We define a very simple model which tries to predict the next word given the previous `context_size`. The model consists of an embedding layer followed by two fully connected layers. The first one computes the activations via a ReLU non-linearity, while the second simply returns its value which are passed to a log Softmax.
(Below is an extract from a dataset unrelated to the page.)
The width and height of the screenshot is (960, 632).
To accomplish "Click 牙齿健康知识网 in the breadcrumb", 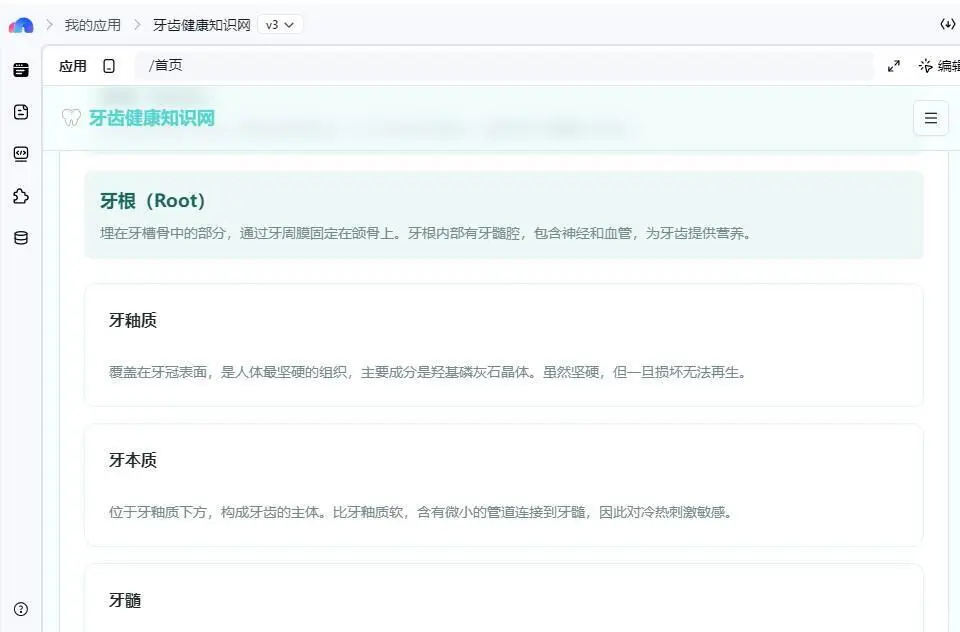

Note that the embeddings are flattened before being passed to the FC layers.

In [40]:
class NGramLanguageModeler(nn.Module):

    def __init__(self, vocab_size, embedding_dim, context_size, debug=False):
        super(NGramLanguageModeler, self).__init__()
        self.embeddings = nn.Embedding(vocab_size, embedding_dim)
        self.linear1 = nn.Linear(context_size * embedding_dim, 128)
        self.linear2 = nn.Linear(128, vocab_size)
        self.debug = debug
        
    def forward(self, inputs):
        original_embeds = self.embeddings(inputs)
        embeds = original_embeds.view((1, -1))
        if self.debug:
            print('Before reshaping: {}'.format(original_embeds.size()))
            print('After reshaping:  {}'.format(embeds.size()))
        out = F.relu(self.linear1(embeds))
        out = self.linear2(out)
        log_probs = F.log_softmax(out, 0)
        return log_probs

We take our simple text, create a vocabulary and a mapping between unique words and integers.

In [41]:
vocabulary = set(test_text.split())
vocabulary_size = len(vocabulary)
word_to_ix = {w: i for i, w in enumerate(vocabulary)}

We can now create the trigrams that will be then mapped to the respective indices.

In [42]:
trigrams = extract_ngrams(test_text, n=2)
print(trigrams[0])

(['One', 'day'], 'I')


Let's convert this first trigram into an integer torch variable and see the output of the model

In [43]:
context = [word_to_ix[word] for word in trigrams[0][0]]
context_var = Variable(torch.LongTensor(context))
print(context_var)

Variable containing:
 4
 2
[torch.LongTensor of size 2]



In [44]:
test_ngram = NGramLanguageModeler(vocab_size=vocab_size, embedding_dim=5, 
                                  context_size=2, debug=True)
test_output = test_ngram(context_var)

Before reshaping: torch.Size([2, 5])
After reshaping:  torch.Size([1, 10])


From the output of the above command we can see that the embeddings have been flattened before being processed by the fully connected layer.